Für einen Weiterbetrieb müsste die Kompostieranlage Dägerli in Windisch vergrössert und modernisiert werden. In der Betriebsbewilligung ist die Rede von einer Kapazität von bis zu 1000 Tonnen pro Jahr. Effektiv umgesetzt werden gemäss Gemeinderat jedoch rund 1500 Tonnen jährlich. Kurz: «Der Kompostierplatz genügt den heutigen Anforderungen nicht mehr.» Geplant ist, die Anlage «aus wirtschaftlichen und technischen Gründen» aufzugeben und das Grüngut extern verwerten zu lassen.

Der Einwohnerrat entscheidet an seiner nächsten Sitzung über einen Kredit von 57'700 Franken für den Rückbau des Kompostierplatzes sowie für eine Grüngutsammlung Werkhof. Ebenfalls zur Diskussion steht der Verkauf der 3915 Quadratmeter grossen Parzelle in der Gewerbezone für mindestens 1,174 Mio. Franken. Sollte dieser Antrag abgelehnt werden, beantragt der Gemeinderat die Übertragung eines Baurechts auf der Parzelle.

Abfalltarife steigen nicht

Im Rahmen eines Recycling-Check-ups wurde in Windisch die Grüngutentsorgung untersucht. Anfänglich sei eine gemeinsame Lösung mit der Stadt Brugg geprüft worden, «was zu insgesamt besseren Konditionen geführt hätte», so die Behörde. Allerdings: «Aus ressourcentechnischen Gründen hat sich die Verwaltung der Stadt Brugg nun zurückgezogen.»
Der Gemeinderat hat entschieden, die Entsorgung des Grünguts in einer ersten Phase – «um genügend Erfahrungen für eine Ausschreibung zu sammeln» – der Firma Voegtlin-Meyer AG zu übergeben.

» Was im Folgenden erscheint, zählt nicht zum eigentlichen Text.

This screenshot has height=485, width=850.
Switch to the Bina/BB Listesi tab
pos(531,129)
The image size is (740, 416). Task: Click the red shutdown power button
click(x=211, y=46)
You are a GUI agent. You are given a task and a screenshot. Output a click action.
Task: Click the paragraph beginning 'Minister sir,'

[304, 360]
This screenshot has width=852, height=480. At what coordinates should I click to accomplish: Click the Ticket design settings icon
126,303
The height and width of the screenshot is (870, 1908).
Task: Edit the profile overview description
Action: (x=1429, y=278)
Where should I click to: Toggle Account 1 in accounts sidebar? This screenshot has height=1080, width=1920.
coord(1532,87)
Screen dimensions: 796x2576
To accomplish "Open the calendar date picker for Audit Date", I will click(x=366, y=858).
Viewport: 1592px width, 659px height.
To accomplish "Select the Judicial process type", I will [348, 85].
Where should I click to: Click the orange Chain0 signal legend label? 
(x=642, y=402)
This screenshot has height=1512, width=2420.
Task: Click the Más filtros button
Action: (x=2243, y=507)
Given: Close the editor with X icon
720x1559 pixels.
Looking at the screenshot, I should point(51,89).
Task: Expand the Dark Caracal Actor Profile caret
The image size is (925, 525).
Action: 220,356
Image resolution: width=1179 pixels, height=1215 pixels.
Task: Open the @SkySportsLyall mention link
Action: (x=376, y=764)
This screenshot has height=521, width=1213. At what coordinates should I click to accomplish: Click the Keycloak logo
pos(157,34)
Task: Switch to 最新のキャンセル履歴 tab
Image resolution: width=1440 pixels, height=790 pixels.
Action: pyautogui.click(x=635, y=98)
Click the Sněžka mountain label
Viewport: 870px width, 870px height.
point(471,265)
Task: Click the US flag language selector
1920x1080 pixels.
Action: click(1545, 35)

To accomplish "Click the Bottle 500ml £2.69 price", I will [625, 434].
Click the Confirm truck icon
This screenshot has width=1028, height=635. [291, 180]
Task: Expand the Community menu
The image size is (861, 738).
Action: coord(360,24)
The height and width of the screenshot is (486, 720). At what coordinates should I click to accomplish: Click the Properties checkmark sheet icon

Schon heute wird das Grüngut durch dieses Unternehmen eingesammelt und transportiert. Die Gemeinde Mülligen sowie die Psychiatrischen Dienste Aargau AG (PDAG) sind ab nächstem Jahr selber für die Entsorgung ihres Grünguts verantwortlich.

Für die Bevölkerung ändert sich gemäss Gemeinderat grundsätzlich nichts, ausser, dass neu auch Essensreste in die Grüngutsammlung gegeben werden dürfen. Auch die Abfalltarife müssten – obwohl in der Rechnung mit einer leichten Mehrbelastung von rund 9000 Franken zu rechnen ist – nicht angepasst werden.

Die heutige Anlage wird betreut durch das Bauamt mit durchschnittlich 20 Stellenprozenten. Die frei werdenden Arbeitsstunden stehen laut Behörde ab 2018 für Kernaufgaben zur Verfügung. In den letzten Jahren seien vermehrt Leistungen für Grünpflege extern eingekauft worden, die nun wieder durch das Bauamt erledigt werden könnten.

Südliche Parzelle hat Potenzial

Für den Rückbau des Kompostierplatzes sind drei Varianten erarbeitet worden. Um das Grundstück rasch zur Verfügung stellen zu können, nicht unnötige Ressourcen zu vernichten sowie aufgrund der geringeren Rückbaukosten schlägt der Gemeinderat vor, einen minimalen Rückbau auszuführen. Verläuft alles planmässig, soll ab April 2018 mit den Arbeiten und mit der Renaturierung begonnen werden. Für das eigene Grüngut des Bauamts sowie der Schulanlagen ist im Werkhof des Bauamts eine Mulde mit 11 Kubikmetern Inhalt vorgesehen.

Nach dem Rückbau steht das Areal im Dägerli für jede gewerbliche Nutzung zur Verfügung. Erschlossen wird es über eine Zufahrt via Grünrain im Norden. «Da die Gemeinde kein eigenes Nutzungsbedürfnis hat, kann die Parzelle verkauft oder im Baurecht abgegeben werden», heisst es in der Botschaft an den Einwohnerrat.

Die südlich angrenzende, knapp 400 Quadratmeter grosse Parzelle, kann laut Gemeinderat nach dem Rückbau des Auffangbeckens «mit einfachsten Massnahmen zu einem ökologisch wertvollen Platz heranwachsen». Denn das kleine Areal weise ökologisch ein hohes Potenzial auf: als Trockenstandort in unmittelbarer Nähe zur Landschaftsschutzzone und zum Waldrand, als naher Trittstein für die Überquerung der Mülligerstrasse sowie als Mikro-Standort für seltene Insekten. Mittelfristig könne die Parzelle der Landschaftsschutzzone zugeteilt werden.

Einwohnerrat Mittwoch, 25. Oktober und 1. November, 19 Uhr, Gemeindesaal, Gemeindehaus 8. Stock.